3rd Edition of

International Ophthalmology Conference

March 20-22, 2025 | Madrid, Spain

IOC 2022

Jagruti Godhaniya

Speaker at International  Ophthalmology Conference 2022 - Jagruti Godhaniya
United Lincolnshire Hospitals NHS Trust, United Kingdom
Title : A case of ‘60-day glaucoma’


Introduction: Neovascular glaucoma (NVG) has been called ‘90-’ or ‘100-day glaucoma’ in the past due to its typical development 3 months after the onset of central retinal vein occlusion (CRVO). In reality, NVG can occur anywhere between 2 weeks and 2 years after initial CRVO with over 80% occurring within 6 months.


Case Presentation: A 90-year-old female presented to eye casualty with painless loss of vision in the left eye, onset less than 12 hours. Right eye visual acuity (RVA) was 0.10 logMAR (6/7.5 snellen) and left eye visual acuity (LVA) was counting fingers (CF), previous LVA was 6/6. Fundus examination revealed left CRVO with normal bilateral intraocular pressures (IOP). Two months later the patient presented to the emergency department with an excruciatingly painful left eye. IOP was 10mmHg and 42mmHg in the right and left eye repectively. On examination of the left eye there was corneal oedema, shallow anterior chamber angle, hyphema, rubeosis iridis and a RAPD. LVA had dropped to hand movement and a diagnosis of left neovascular glaucoma secondary to ischaemic CRVO was made. Due to the hazy cornea PRP was unsuitable and so the patient was treated with topical IOP lowering agents, topical steroids and cyclopentolate. One month later the left IOP had come down to 27mmHg. The corneal oedema had slightly improved but LVA was now light perception. The patient no longer reported any ocular pain or discomfort and has been referred to a glaucoma specialist for consideration of left cyclodiode.

Conclusion: More than 90% of patients with ischaemic CRVO have a final visual acuity of 6/60 or worse. 30% of eyes with non-ischaemic CRVO may convert to an ischaemic CRVO over 3 years, with a 16% conversion rate within the first 4 months of the initial occlusion. This case highlights the importance of early detection of cases likely to convert to an ischaemic CRVO and the importance of regular follow up of these patients.

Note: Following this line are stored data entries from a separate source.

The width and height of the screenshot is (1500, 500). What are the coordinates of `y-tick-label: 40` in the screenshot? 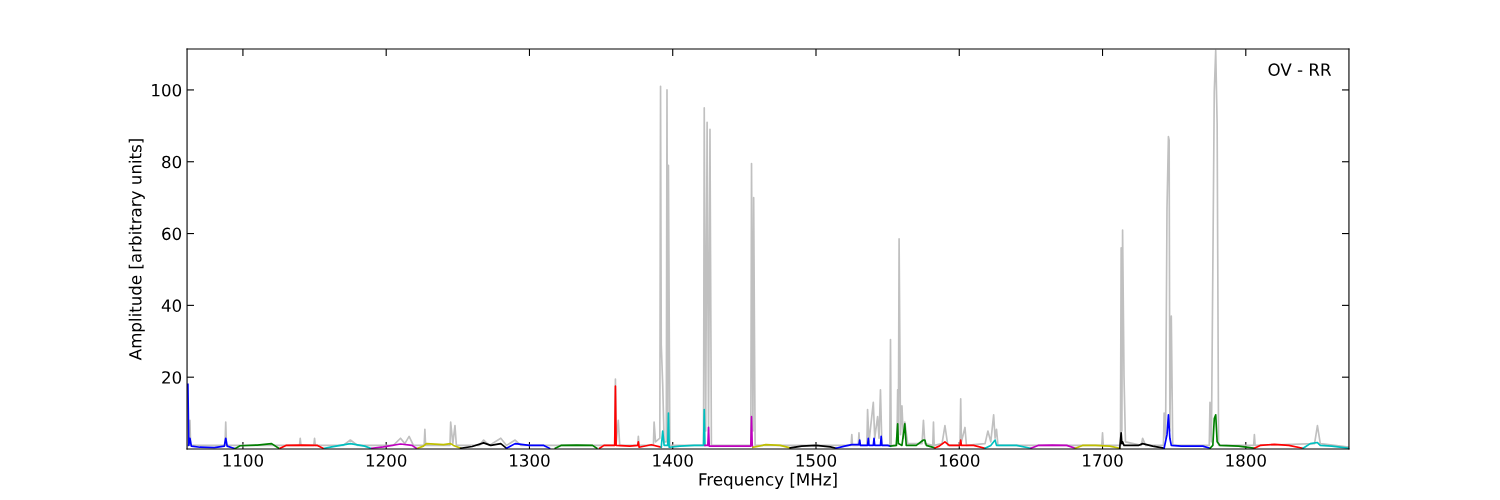 It's located at (172, 306).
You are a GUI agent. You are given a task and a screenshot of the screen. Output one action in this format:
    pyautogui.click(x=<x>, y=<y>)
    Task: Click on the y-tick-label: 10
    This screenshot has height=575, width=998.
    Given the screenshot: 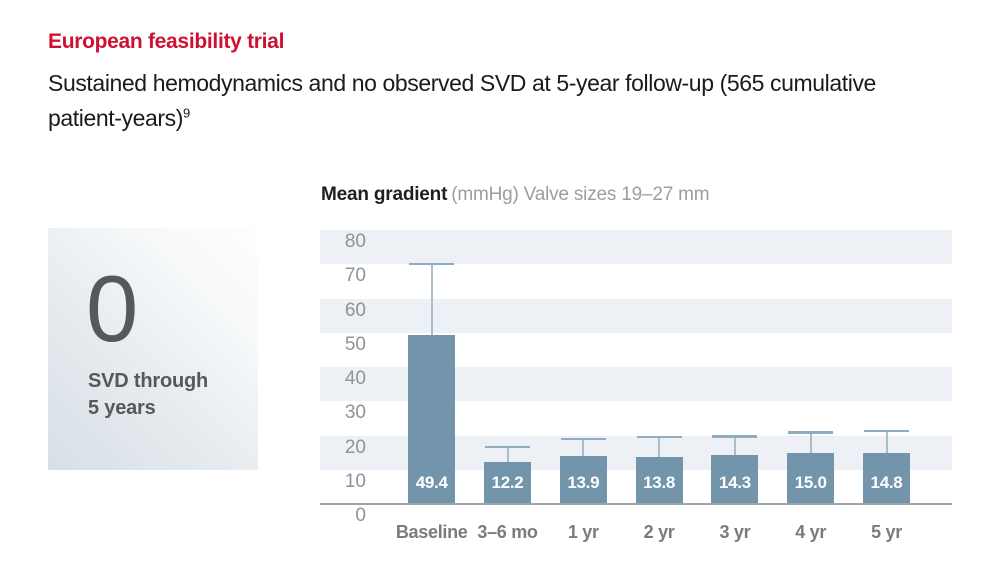 What is the action you would take?
    pyautogui.click(x=355, y=481)
    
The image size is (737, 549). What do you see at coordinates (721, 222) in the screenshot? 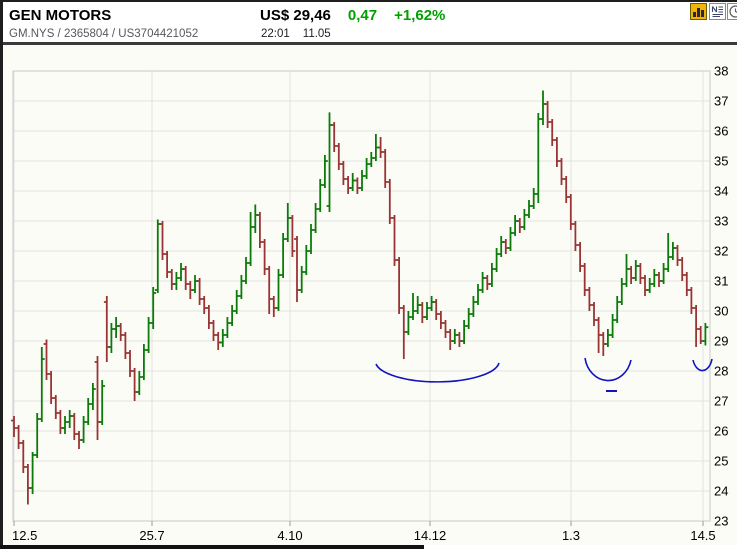
I see `svg-text: 33` at bounding box center [721, 222].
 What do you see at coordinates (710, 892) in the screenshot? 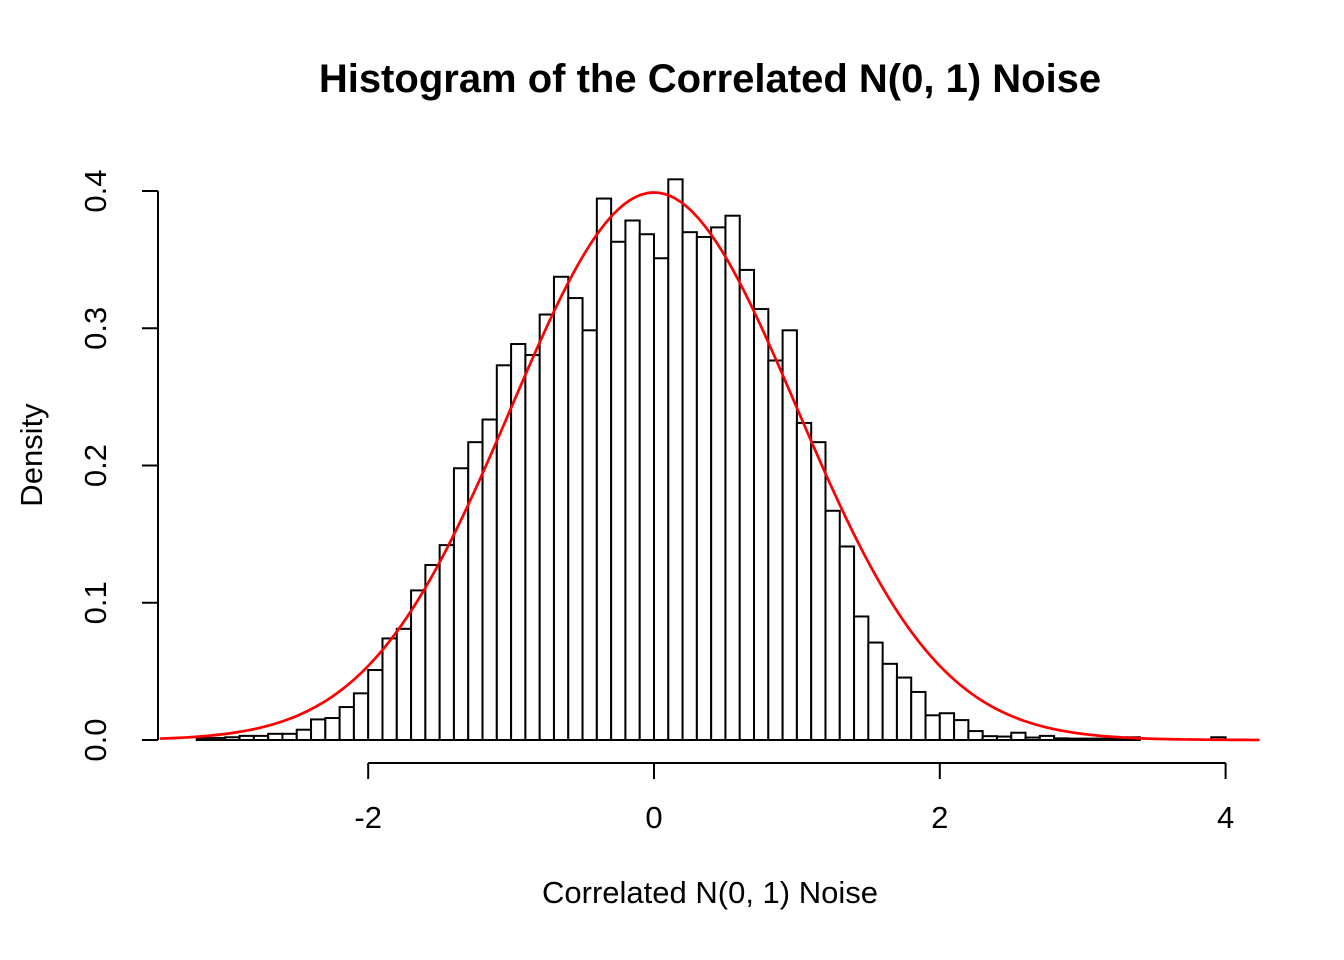
I see `x-axis-label: Correlated N(0, 1) Noise` at bounding box center [710, 892].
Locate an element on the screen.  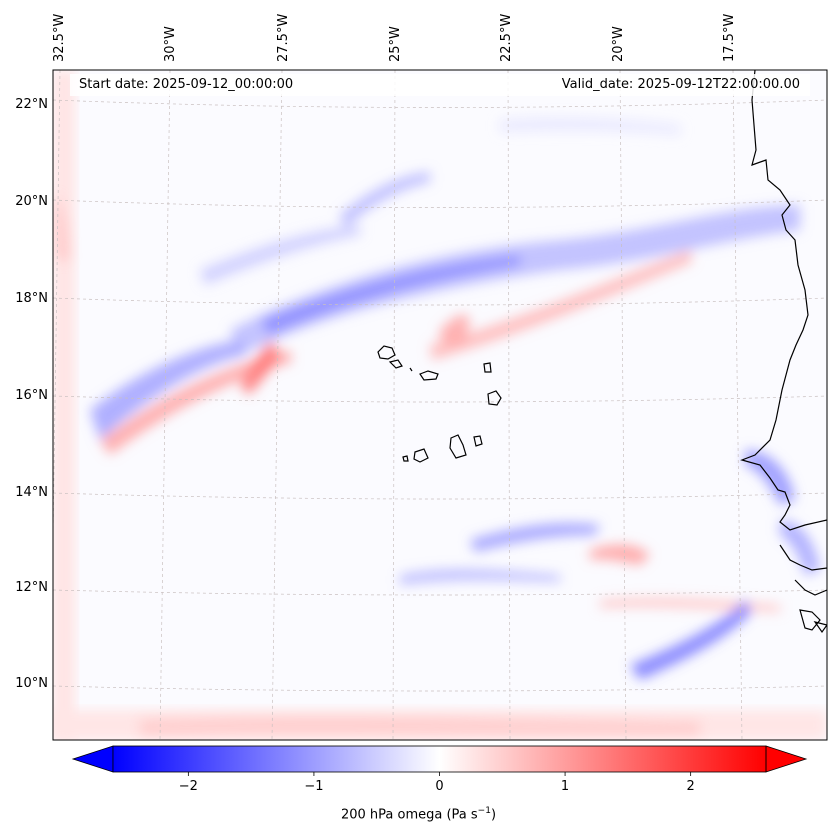
colorbar-low-extend is located at coordinates (92, 759).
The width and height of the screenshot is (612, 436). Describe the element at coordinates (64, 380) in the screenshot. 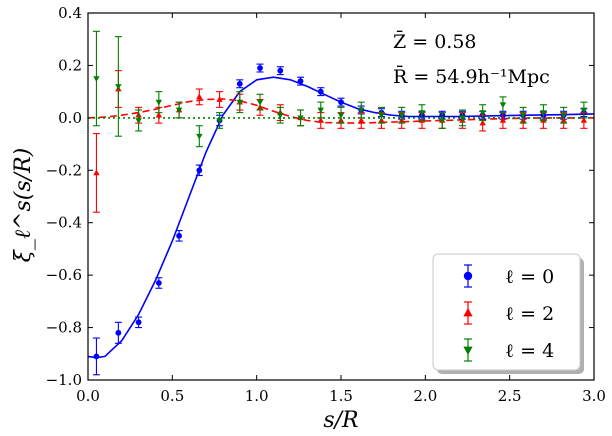

I see `y-tick-label: −1.0` at that location.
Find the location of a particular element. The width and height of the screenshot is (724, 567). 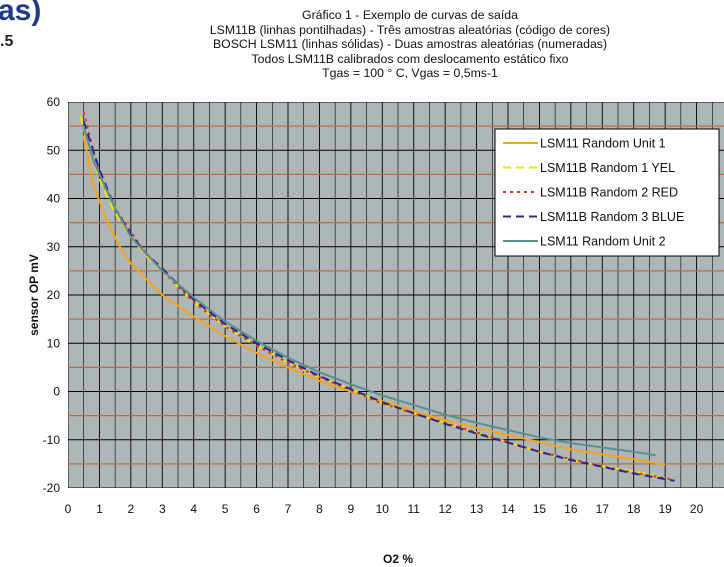

x-tick-label: 12 is located at coordinates (445, 509).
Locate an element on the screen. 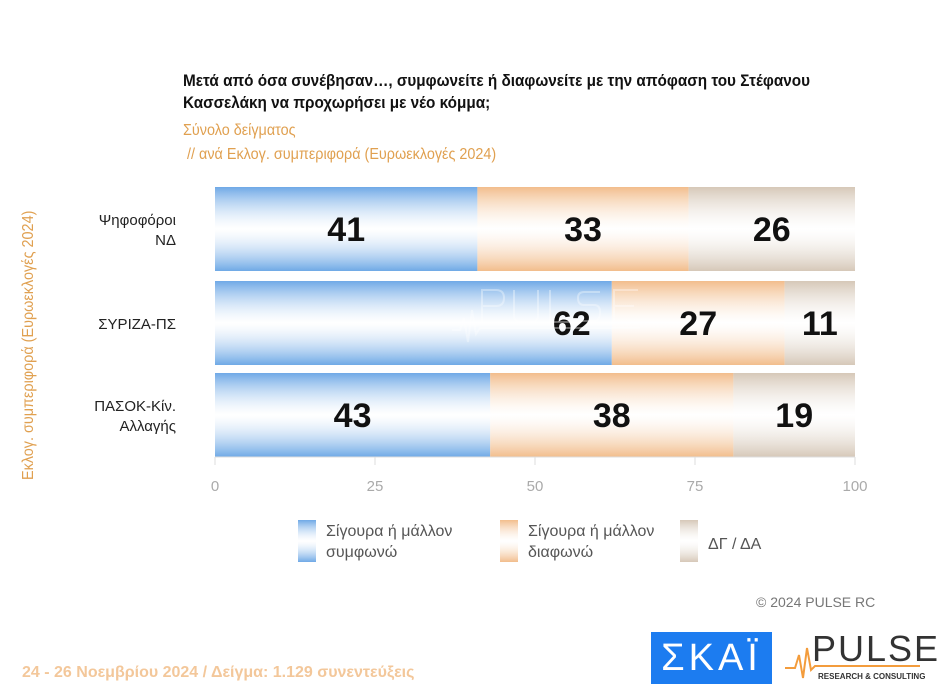 This screenshot has width=941, height=700. data-label: 26 is located at coordinates (772, 230).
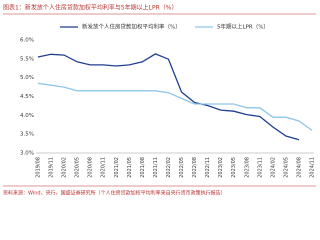 This screenshot has width=320, height=240. What do you see at coordinates (132, 27) in the screenshot?
I see `legend-label: 新发放个人住房贷款加权平均利率（%）` at bounding box center [132, 27].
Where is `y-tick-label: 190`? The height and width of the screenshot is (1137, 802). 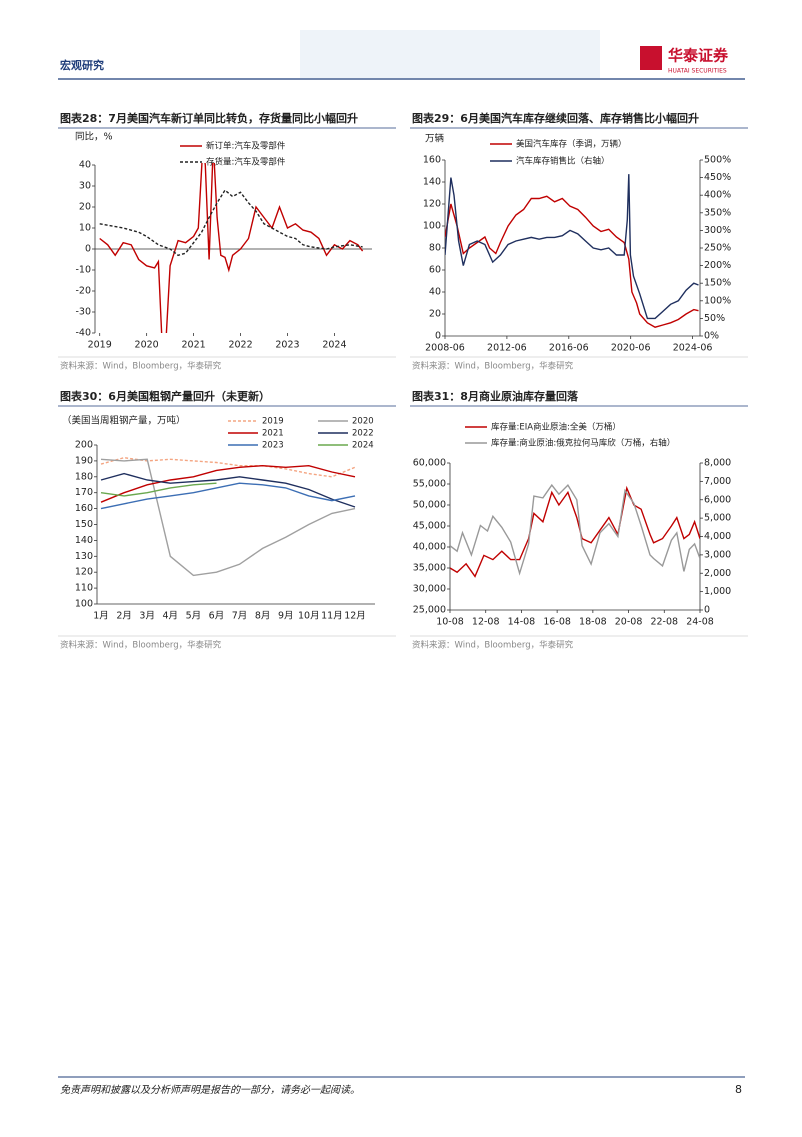 y-tick-label: 190 is located at coordinates (84, 460).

Dr Jagruti Godhaniya graduated from the University of Leicester, UK in 2021 with a MBChB. Prior to embarking on a career in medicine she graduated from Aston University, UK with a BSc (Hons) in Optometry. She is currently working as a foundation year 2 doctor for United Lincolnshire Hospitals NHS Trust and aspires to specialise as a doctor in Ophthalmology.